Segment Start: Data for the task

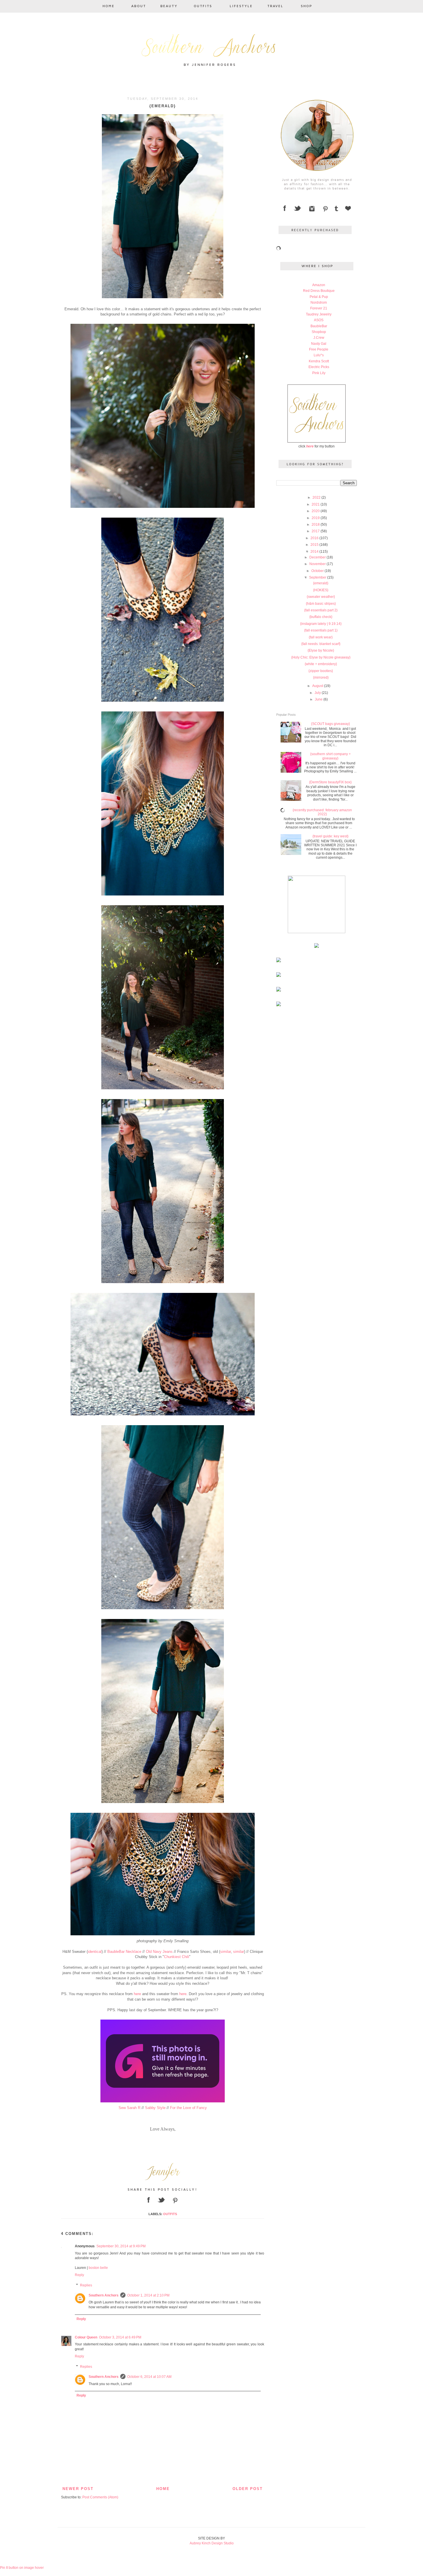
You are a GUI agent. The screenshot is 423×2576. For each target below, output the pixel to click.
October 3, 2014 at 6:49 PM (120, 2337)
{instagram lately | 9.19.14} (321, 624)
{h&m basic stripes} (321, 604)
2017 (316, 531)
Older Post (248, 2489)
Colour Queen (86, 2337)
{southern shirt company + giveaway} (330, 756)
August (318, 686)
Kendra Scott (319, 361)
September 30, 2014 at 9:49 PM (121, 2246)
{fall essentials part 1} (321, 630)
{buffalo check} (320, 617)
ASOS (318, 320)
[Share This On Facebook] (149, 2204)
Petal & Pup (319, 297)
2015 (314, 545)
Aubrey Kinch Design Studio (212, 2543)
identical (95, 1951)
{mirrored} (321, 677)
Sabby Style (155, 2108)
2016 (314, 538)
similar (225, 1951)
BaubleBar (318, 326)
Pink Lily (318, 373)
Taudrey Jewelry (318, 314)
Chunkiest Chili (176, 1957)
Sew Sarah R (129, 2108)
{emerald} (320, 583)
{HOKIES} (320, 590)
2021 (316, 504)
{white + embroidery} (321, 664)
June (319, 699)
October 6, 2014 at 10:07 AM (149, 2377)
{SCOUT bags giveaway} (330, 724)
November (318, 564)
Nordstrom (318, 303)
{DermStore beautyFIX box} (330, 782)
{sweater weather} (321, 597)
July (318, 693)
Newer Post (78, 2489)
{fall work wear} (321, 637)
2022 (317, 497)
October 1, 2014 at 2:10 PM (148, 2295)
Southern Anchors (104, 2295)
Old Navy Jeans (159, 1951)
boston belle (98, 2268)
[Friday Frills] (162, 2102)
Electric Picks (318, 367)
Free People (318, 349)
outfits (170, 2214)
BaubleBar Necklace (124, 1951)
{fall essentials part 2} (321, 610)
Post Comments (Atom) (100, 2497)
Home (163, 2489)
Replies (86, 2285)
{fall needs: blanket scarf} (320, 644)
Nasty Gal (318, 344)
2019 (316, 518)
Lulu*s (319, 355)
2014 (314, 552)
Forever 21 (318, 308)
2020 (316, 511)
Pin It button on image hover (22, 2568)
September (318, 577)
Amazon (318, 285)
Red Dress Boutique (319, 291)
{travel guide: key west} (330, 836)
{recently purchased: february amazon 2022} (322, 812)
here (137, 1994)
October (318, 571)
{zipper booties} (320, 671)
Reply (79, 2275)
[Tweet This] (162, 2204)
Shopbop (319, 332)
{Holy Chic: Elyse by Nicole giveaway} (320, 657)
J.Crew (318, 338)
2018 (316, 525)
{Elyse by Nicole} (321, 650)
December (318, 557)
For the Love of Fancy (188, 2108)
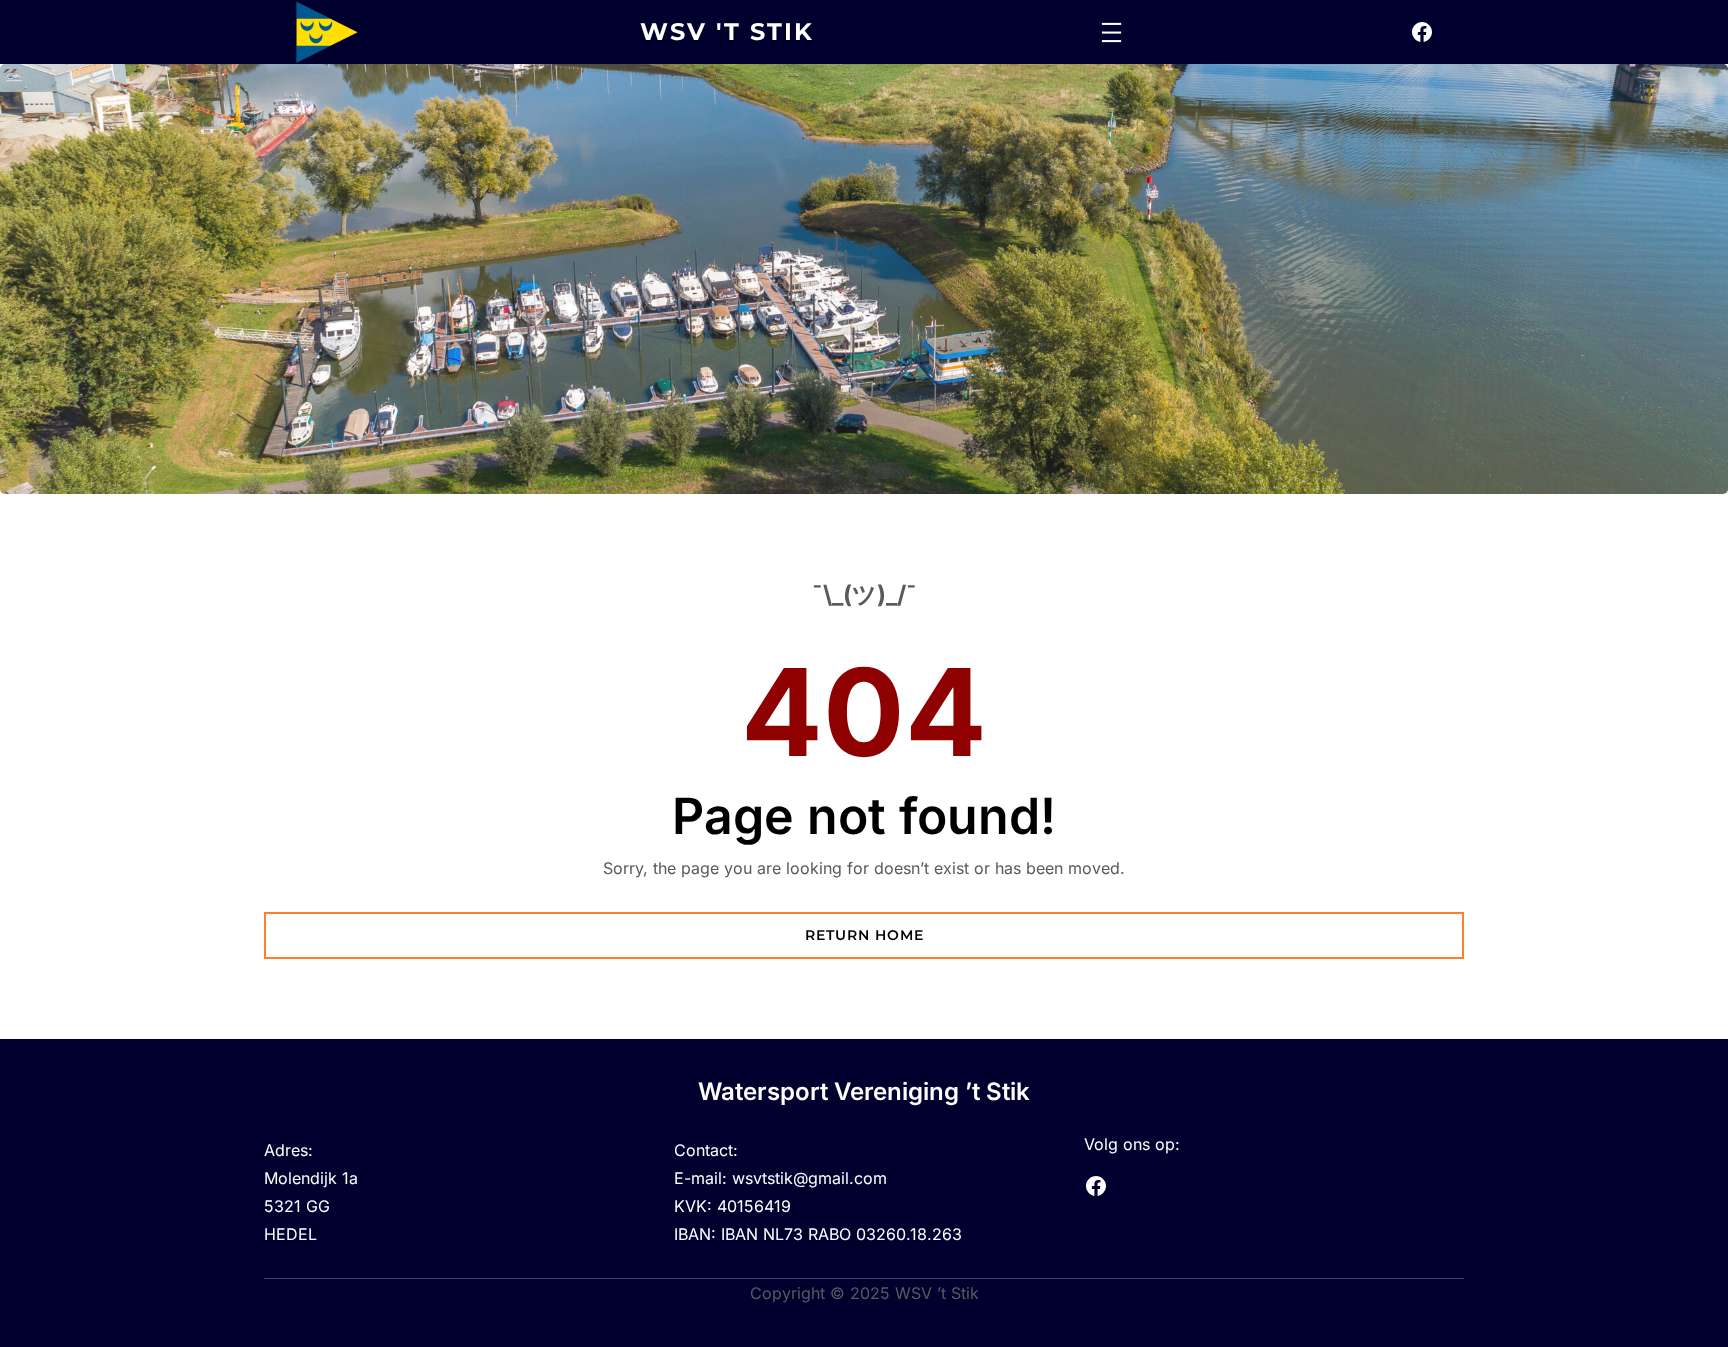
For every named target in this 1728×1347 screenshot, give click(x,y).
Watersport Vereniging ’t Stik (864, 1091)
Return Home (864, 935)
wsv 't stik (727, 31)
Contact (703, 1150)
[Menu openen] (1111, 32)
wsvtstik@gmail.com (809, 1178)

Segment End: Data for the task

## The problem
Line by line, transcribe the records exactly, omitting the images.

## Exercise answer
You are a GUI agent. The screenshot is 423×2576. For each target below, output the pixel to click.
October 3, 2014 at 6:49 PM (120, 2337)
{instagram lately | 9.19.14} (321, 624)
{h&m basic stripes} (321, 604)
2017 (316, 531)
Older Post (248, 2489)
Colour Queen (86, 2337)
{southern shirt company + giveaway} (330, 756)
August (318, 686)
Kendra Scott (319, 361)
September 30, 2014 at 9:49 PM (121, 2246)
{fall essentials part 1} (321, 630)
{buffalo check} (320, 617)
ASOS (318, 320)
[Share This On Facebook] (149, 2204)
Petal & Pup (319, 297)
2015 (314, 545)
Aubrey Kinch Design Studio (212, 2543)
identical (95, 1951)
{mirrored} (321, 677)
Sabby Style (155, 2108)
2016 (314, 538)
similar (225, 1951)
BaubleBar (318, 326)
Pink Lily (318, 373)
Taudrey Jewelry (318, 314)
Chunkiest Chili (176, 1957)
Sew Sarah R (129, 2108)
{emerald} (320, 583)
{HOKIES} (320, 590)
2021 (316, 504)
{white + embroidery} (321, 664)
June (319, 699)
October 6, 2014 at 10:07 AM (149, 2377)
{SCOUT bags giveaway} (330, 724)
November (318, 564)
Nordstrom (318, 303)
{DermStore beautyFIX box} (330, 782)
{sweater weather} (321, 597)
July (318, 693)
Newer Post (78, 2489)
{fall work wear} (321, 637)
2022 (317, 497)
October 1, 2014 at 2:10 PM (148, 2295)
Southern Anchors (104, 2295)
Old Navy Jeans (159, 1951)
boston belle (98, 2268)
[Friday Frills] (162, 2102)
Electric Picks (318, 367)
Free People (318, 349)
outfits (170, 2214)
BaubleBar Necklace (124, 1951)
{fall essentials part 2} (321, 610)
Post Comments (Atom) (100, 2497)
Home (163, 2489)
Replies (86, 2285)
{fall needs: blanket scarf} (320, 644)
Nasty Gal (318, 344)
2019 (316, 518)
Lulu*s (319, 355)
2014 (314, 552)
Forever 21 (318, 308)
2020 (316, 511)
Pin It button on image hover (22, 2568)
September (318, 577)
Amazon (318, 285)
Red Dress Boutique (319, 291)
{travel guide: key west} (330, 836)
{recently purchased: february amazon 2022} (322, 812)
here (137, 1994)
October (318, 571)
{zipper booties} (320, 671)
Reply (79, 2275)
[Tweet This] (162, 2204)
Shopbop (319, 332)
{Holy Chic: Elyse by Nicole giveaway} (320, 657)
J.Crew (318, 338)
2018 (316, 525)
{Elyse by Nicole} (321, 650)
December (318, 557)
For the Love of Fancy (188, 2108)
For every named target in this 1728×1347 screenshot, give click(x,y).
Watersport Vereniging ’t Stik (864, 1091)
Return Home (864, 935)
wsv 't stik (727, 31)
Contact (703, 1150)
[Menu openen] (1111, 32)
wsvtstik@gmail.com (809, 1178)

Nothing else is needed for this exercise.